Monitoring seems like another good candidate for applying the fractal lens. To start we take the smallest useful monitoring we can conceive. We can start with recording VM-level metrics like disk space, memory usage, system log files. Zooming out slightly, our VMs purpose is to run our application, so we consider recording variable level metrics (made easy with something like OverOps, but also simple trace logging from within the application). Zoom out once more, CPU-time for performance or call count on specific methods (think APMs, New Relic etc.).
Application-level health checks may be the next level, broad yes-no responses without detail, as we have already recorded the detail at lower levels. ‘Detailed health checks’ are therefore rejected by the fractal approach as it conflates magnification levels.
Moving further back, external monitoring tools should be applied to the origin servers (in the case of a website or API). We eventually move back to monitoring CDN exit node speeds from locations around the global on different types of network, which is a service that some companies already offer. This informs the use of more than one CDN if coverage is weaker in a target region.
Hopefully these few examples show how considering a system as a series of concepts organised into fractals is useful to start discussion and build well-rounded systems. Other areas that seem interesting to me are how the method applies to security engineering (the scale from: OS driver-level to social engineering prevention), alerting (and the implications for escalation policy), and caching (CPU L1 to CDNs).
It must be said that I do not propose this as the way to build systems, more as a way to understand what we already have. In fact, by employing fractal engineering and scaling up and down the same ideas will hinder innovation as everything becomes just ‘good enough’. This should be considered a baseline, working software should is still the first port of call for an engineer, but we shouldn’t let it hinder creativity.
We can use the knowledge of these fractal patterns to inform our understanding of innovation through negation. Anything that is truly innovative will not fit an existing pattern within our systems. It will be out-of-step with what we have, and will take time for us to remap our thinking.

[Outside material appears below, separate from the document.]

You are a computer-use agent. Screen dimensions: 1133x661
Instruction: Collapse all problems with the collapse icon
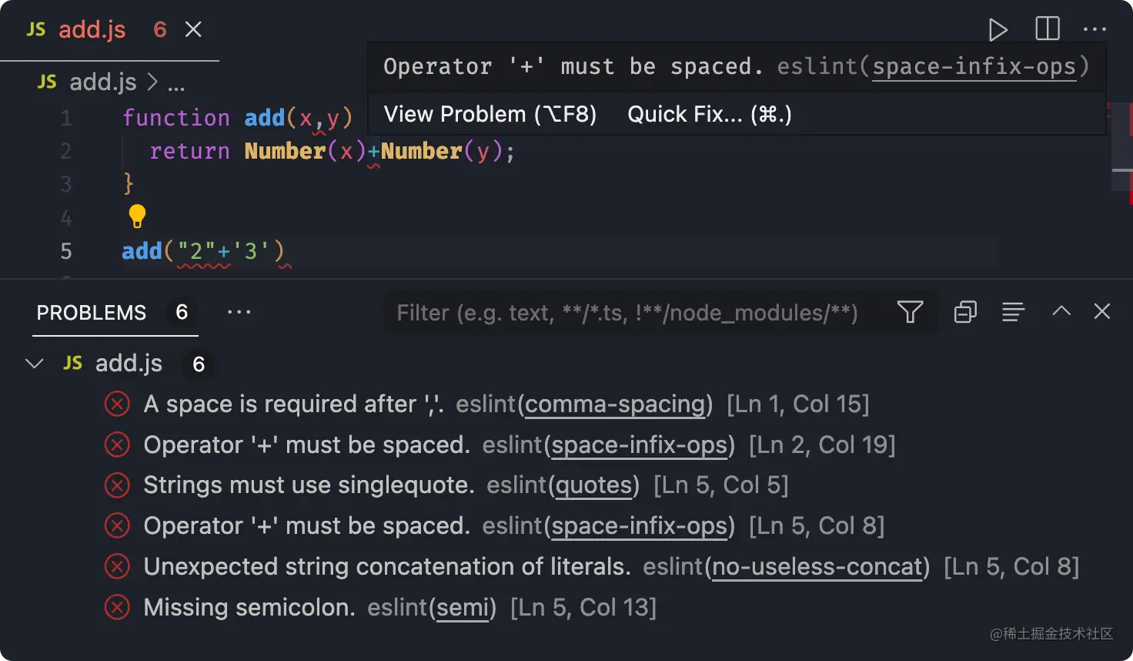[x=965, y=312]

An example that moves perpendicular to existing patterns is the shift to serverless function-driven platforms, and away from cluster mindsets. This moves away from the application process and the multi-(VM | container) * availability zone requirement (although, still bound by region, a constraint that I imagine would eventually be removed).

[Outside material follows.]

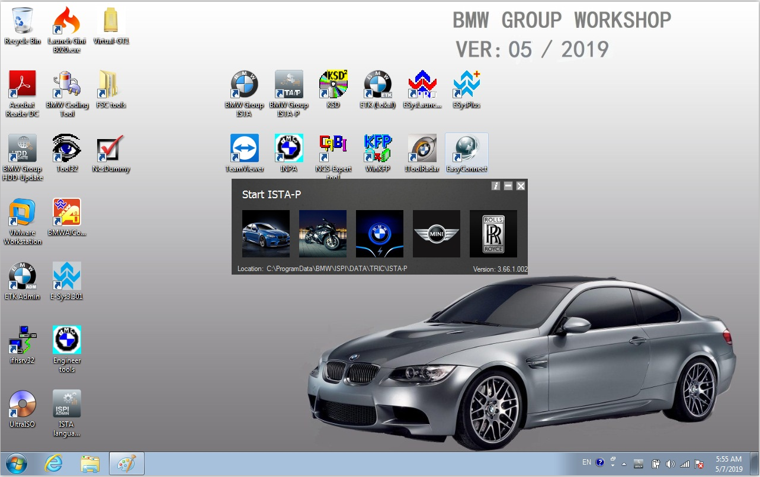760x477 pixels.
Task: Click the EN language indicator
Action: [x=586, y=463]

This takes a familiar concept, that we require our systems to be resilient, and provides a solution that is not a magnification of an implementation happening on a different level.
New concepts with new implementations are more obviously considered innovative so we don’t discuss them here, however this does imply new concepts with old implementations can exist. This would be the rediscovering of dated technology and repurposing it for new reasons. Perhaps Amazon’s mechanical turk, the resurgence of the actor model and countless startup pivots fit this category.

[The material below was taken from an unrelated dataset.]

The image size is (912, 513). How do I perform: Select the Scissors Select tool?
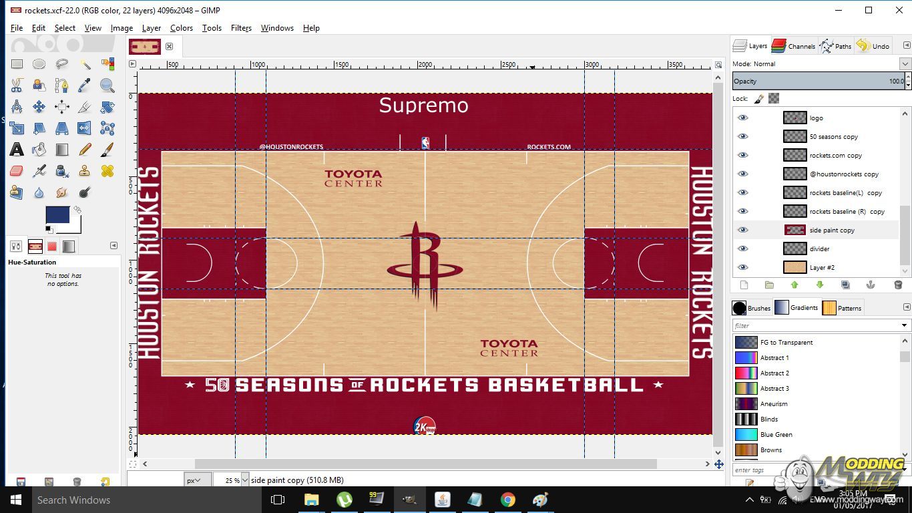click(x=17, y=86)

This short essay has offered fractal engineering is a broad unifying method for a few schools of thought in software engineering. Classifying implementations or techniques under conceptual tags indicates patterns, which we can use to inform us to gaps or weaknesses within our system design, or to drive us to more creative action by defining innovation. More generally, it is a helpful addition to our toolkit and should make us more rounded engineers.